Legality — MatchReduceScatterPattern @ 0x1fbb6d0

The sink is only legal when the loop's trip count is statically known and the accumulation tensor's leading (slice) dimension equals it — otherwise the single post-loop collective would operate on a wrongly-sized tensor. Two verbatim guards:

  • "While loop does not have a known trip count" (0x340750) — bail.
  • "Left-hand side dimension of the tensor being dynamic sliced does not match the trip count" (0x363ce8) — the leading DUS dimension must equal the trip count.

Out-params (HloInstruction** out, long* out_index, HloInstruction* root) return the matched DUS/RS chain and its tuple index. MatchAllReducePattern @ 0x1fbba90 is the all-reduce sibling with the same signature.

Rewrite — MoveReduceScatterOutOfWhileLoopHelper @ 0x1fbd090

The sinking transform (~7518 B).
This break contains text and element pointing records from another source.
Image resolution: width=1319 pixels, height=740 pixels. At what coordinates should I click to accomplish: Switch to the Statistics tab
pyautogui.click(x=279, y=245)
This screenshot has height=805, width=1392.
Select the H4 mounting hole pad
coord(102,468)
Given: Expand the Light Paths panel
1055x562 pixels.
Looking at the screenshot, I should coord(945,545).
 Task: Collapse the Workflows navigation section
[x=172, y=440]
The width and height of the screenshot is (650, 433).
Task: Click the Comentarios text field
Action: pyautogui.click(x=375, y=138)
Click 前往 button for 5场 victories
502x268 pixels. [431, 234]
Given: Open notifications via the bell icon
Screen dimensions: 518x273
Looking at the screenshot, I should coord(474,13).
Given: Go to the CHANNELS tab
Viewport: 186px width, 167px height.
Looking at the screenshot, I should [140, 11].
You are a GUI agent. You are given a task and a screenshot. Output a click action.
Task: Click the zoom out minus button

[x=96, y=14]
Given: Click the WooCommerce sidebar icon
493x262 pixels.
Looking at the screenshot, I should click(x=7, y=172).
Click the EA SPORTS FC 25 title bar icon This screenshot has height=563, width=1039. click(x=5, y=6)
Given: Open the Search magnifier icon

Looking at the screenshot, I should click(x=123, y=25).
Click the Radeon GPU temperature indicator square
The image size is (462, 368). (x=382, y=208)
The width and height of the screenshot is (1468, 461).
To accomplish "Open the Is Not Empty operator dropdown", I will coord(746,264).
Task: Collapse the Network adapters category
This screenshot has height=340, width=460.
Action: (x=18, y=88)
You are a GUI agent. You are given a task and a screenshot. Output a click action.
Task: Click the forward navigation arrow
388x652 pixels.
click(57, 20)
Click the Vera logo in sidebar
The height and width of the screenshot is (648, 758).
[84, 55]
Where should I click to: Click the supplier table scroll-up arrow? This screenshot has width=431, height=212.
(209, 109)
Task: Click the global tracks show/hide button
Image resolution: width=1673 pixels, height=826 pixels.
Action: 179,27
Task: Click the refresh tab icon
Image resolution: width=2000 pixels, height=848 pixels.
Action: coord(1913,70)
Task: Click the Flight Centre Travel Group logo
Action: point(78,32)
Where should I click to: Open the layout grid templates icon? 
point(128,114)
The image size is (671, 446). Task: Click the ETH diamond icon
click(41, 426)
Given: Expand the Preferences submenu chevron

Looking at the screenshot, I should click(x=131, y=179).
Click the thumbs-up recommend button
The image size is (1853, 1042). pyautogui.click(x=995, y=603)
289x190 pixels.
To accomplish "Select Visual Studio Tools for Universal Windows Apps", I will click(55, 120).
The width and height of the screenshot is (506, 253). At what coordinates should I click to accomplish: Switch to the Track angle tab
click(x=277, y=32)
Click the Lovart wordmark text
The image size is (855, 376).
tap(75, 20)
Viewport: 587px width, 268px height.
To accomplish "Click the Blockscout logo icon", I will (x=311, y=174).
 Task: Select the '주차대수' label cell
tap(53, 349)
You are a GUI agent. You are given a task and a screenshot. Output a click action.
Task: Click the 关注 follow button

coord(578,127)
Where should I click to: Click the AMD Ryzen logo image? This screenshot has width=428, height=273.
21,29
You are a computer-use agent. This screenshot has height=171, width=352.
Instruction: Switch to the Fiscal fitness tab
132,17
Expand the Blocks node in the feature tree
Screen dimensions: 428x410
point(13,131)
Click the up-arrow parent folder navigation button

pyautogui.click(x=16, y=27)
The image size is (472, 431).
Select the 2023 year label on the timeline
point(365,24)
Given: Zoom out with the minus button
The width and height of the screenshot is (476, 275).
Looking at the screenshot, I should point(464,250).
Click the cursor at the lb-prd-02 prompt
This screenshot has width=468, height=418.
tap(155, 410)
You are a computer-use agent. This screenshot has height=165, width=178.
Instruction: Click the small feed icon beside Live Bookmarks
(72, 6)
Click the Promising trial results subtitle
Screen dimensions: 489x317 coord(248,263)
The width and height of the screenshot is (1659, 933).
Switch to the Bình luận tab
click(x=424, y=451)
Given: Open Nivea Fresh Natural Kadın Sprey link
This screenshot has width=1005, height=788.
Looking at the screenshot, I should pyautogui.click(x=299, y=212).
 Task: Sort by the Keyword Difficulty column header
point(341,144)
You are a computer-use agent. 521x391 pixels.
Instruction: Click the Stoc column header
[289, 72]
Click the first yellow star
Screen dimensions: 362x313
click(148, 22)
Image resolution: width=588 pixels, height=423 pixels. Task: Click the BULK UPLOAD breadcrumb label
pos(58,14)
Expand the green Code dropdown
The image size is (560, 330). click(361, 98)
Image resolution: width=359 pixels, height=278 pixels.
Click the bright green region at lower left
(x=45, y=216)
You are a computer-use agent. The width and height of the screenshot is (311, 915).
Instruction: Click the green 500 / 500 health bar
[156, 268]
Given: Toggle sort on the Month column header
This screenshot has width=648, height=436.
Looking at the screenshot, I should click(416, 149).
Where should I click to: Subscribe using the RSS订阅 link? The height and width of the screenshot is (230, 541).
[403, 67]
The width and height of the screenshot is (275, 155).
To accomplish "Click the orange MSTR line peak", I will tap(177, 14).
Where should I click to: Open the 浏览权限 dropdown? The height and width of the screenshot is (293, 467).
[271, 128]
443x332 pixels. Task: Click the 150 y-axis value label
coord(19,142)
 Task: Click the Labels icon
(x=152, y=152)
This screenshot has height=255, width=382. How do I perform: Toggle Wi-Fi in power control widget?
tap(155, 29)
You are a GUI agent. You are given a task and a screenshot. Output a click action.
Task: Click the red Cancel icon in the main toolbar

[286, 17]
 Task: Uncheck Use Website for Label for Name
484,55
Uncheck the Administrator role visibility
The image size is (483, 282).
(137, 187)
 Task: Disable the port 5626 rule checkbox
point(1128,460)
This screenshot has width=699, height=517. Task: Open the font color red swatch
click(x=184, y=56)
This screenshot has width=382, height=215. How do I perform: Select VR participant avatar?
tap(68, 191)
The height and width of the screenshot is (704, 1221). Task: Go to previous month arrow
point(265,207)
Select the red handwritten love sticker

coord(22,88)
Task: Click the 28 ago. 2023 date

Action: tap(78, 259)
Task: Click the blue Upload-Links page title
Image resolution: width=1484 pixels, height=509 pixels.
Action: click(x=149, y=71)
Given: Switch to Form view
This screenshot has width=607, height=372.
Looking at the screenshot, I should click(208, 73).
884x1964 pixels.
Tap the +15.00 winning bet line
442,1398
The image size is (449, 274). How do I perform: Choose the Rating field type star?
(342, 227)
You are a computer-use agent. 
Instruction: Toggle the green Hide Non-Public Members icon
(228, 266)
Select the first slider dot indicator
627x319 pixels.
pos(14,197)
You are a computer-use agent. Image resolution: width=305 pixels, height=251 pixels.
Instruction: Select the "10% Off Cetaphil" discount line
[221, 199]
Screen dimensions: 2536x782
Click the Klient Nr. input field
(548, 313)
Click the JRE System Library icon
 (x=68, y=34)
The reduce-scatter moves after the loop and runs once on the full accumulated tensor; the in-loop DUS is reshaped to the full shape and its start indices recomputed. The trace strings expose the mechanics:

"Found operand creation point: " / "Modified operand creation point: "
"Processing tuple element at index: "
"About to make a new reshape shape" / "New reshape shape" / "New full shape: "
"Made new start indices"
"Created new reshape" / "Created tuple element in while body: "
"Created new dynamic-update-slice: "     (@0x2e49f8)   // full-shape in-loop DUS
"Created new reduce-scatter: "           (@0x25b097)   // single post-loop RS
"Replaced operand in original input tuple."
"Replaced get-tuple-element instructions with new reduce-scatter."

The exact HLO-API rewrite ops appear as CHECK assertions (verbatim): original_input_tuple->ReplaceOperandWithDifferentShape(tuple_index, new_operand) (0x334050), gte->ReplaceAllUsesWithDifferentShape(new_reduce_scatter) (0x3340a8), dynamic_update_slice->ReplaceAllUsesWithDifferentShape(new_dus) (0x393d90). MoveAllReduceOutOfWhileLoopHelper @ 0x1fbc390 is the AR sibling.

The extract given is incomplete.